> _What the exercise asks_: No line before the one holding "Open the ellipsis" is to be copied; that line and all after it, through the end of the listing, are returned exactly, minus pictures.

> _The data_:

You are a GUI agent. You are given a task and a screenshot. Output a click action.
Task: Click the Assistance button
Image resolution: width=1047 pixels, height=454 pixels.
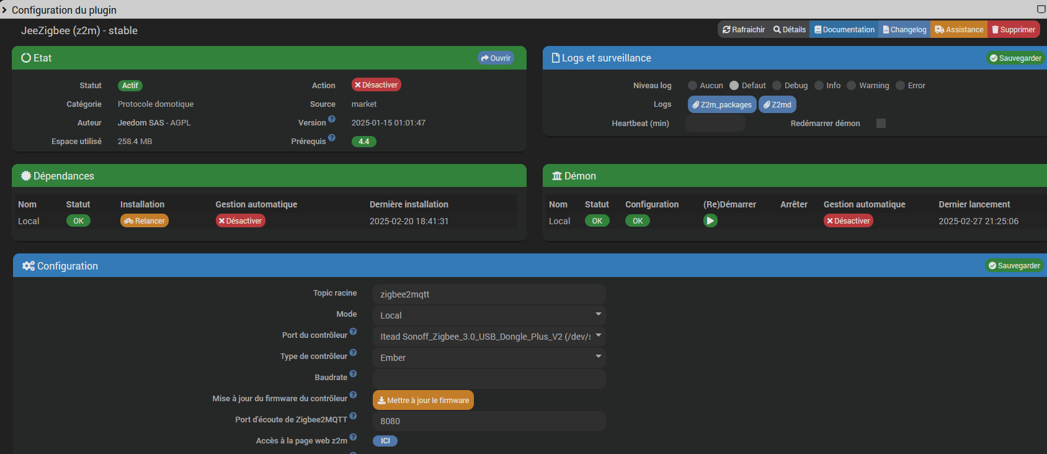[959, 30]
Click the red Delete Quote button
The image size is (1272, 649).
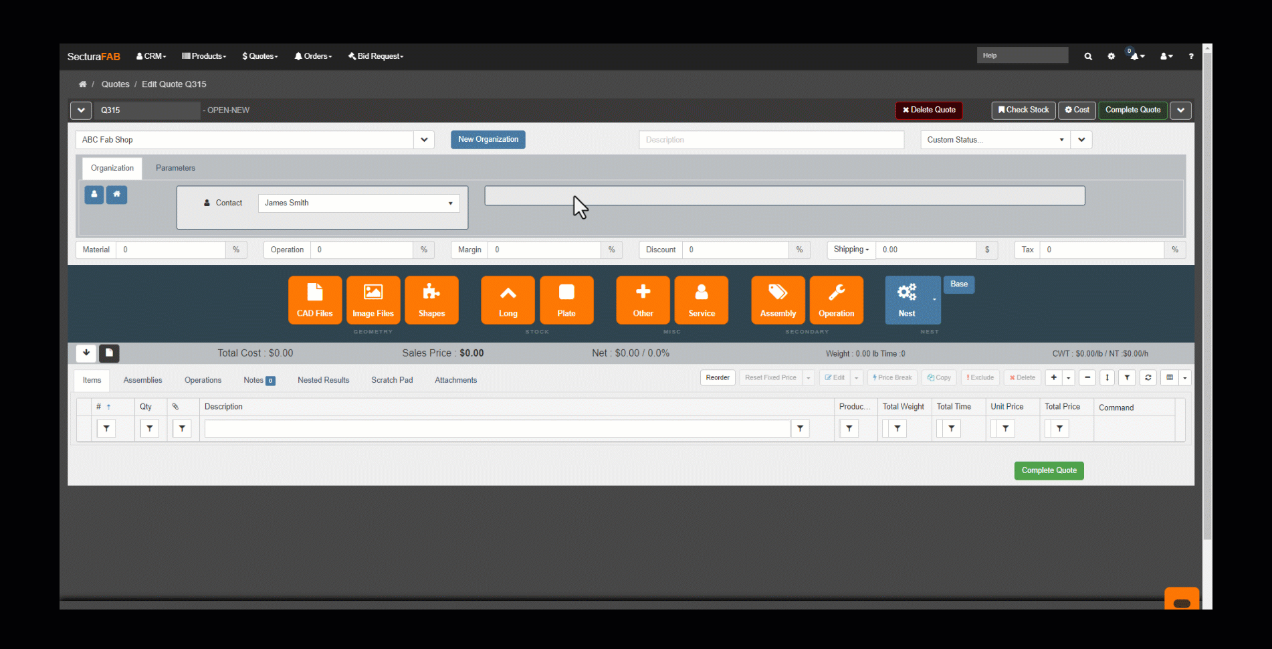click(928, 110)
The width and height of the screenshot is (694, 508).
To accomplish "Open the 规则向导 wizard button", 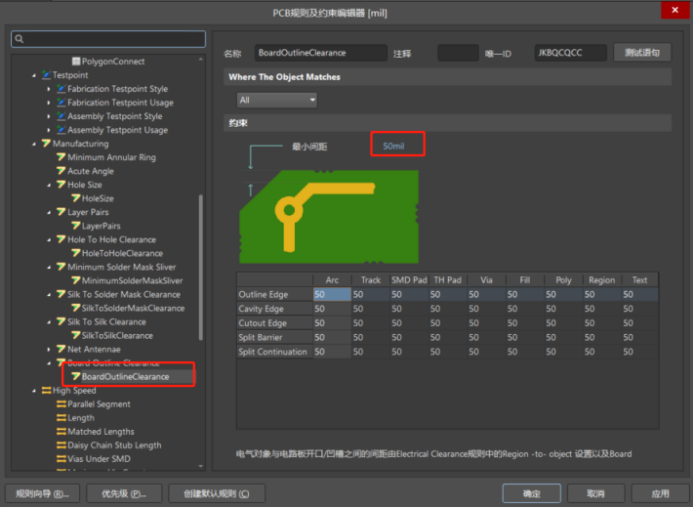I will (x=42, y=493).
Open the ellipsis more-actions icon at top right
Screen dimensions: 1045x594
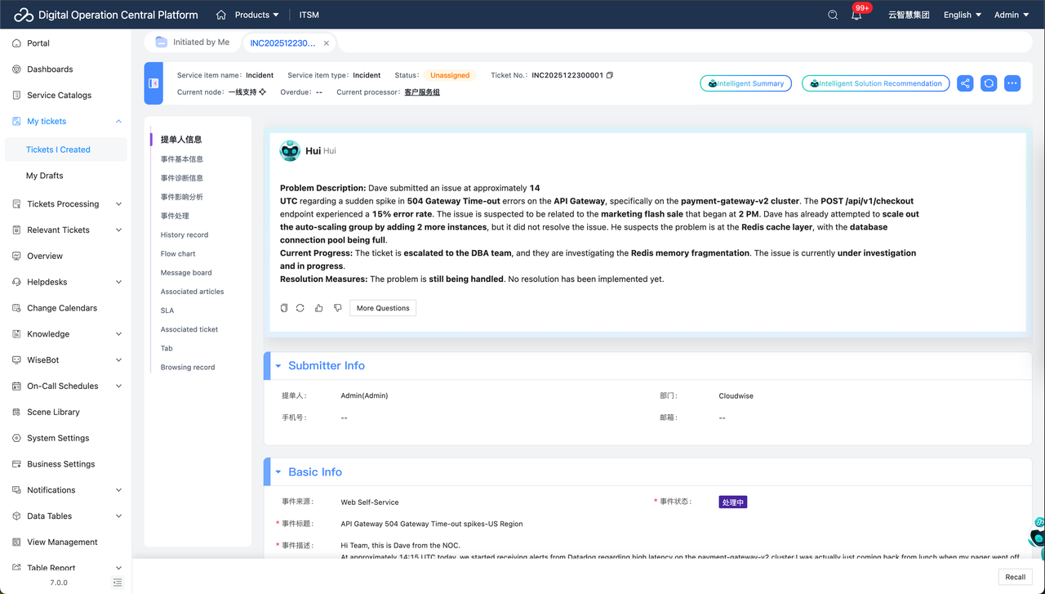1012,83
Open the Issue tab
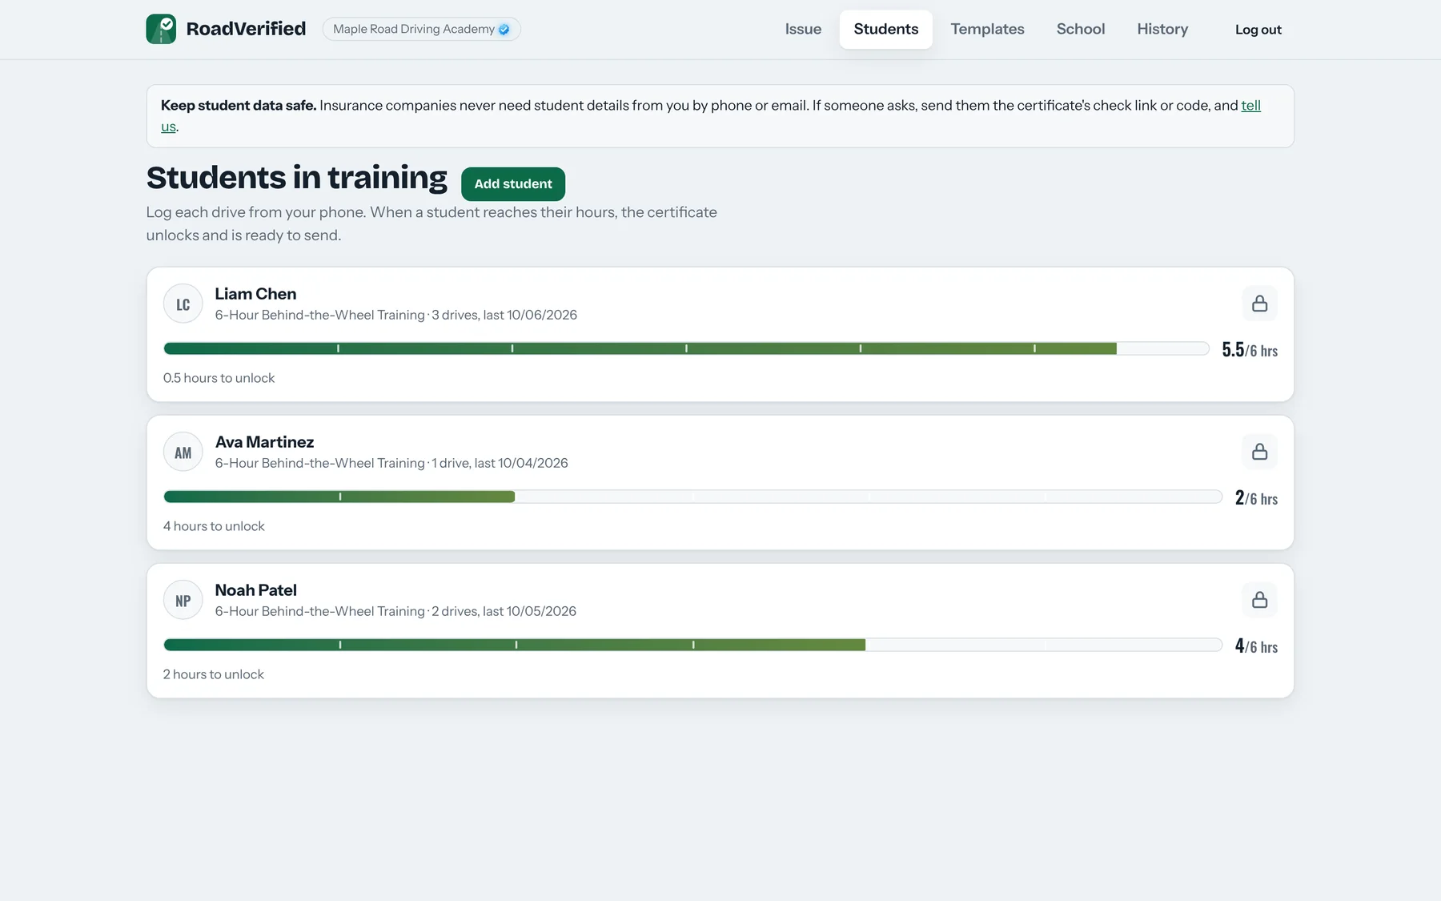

> _Completed task_:
Open the ellipsis more-actions icon at top right
Screen dimensions: 1045x594
1012,83
Open the Issue tab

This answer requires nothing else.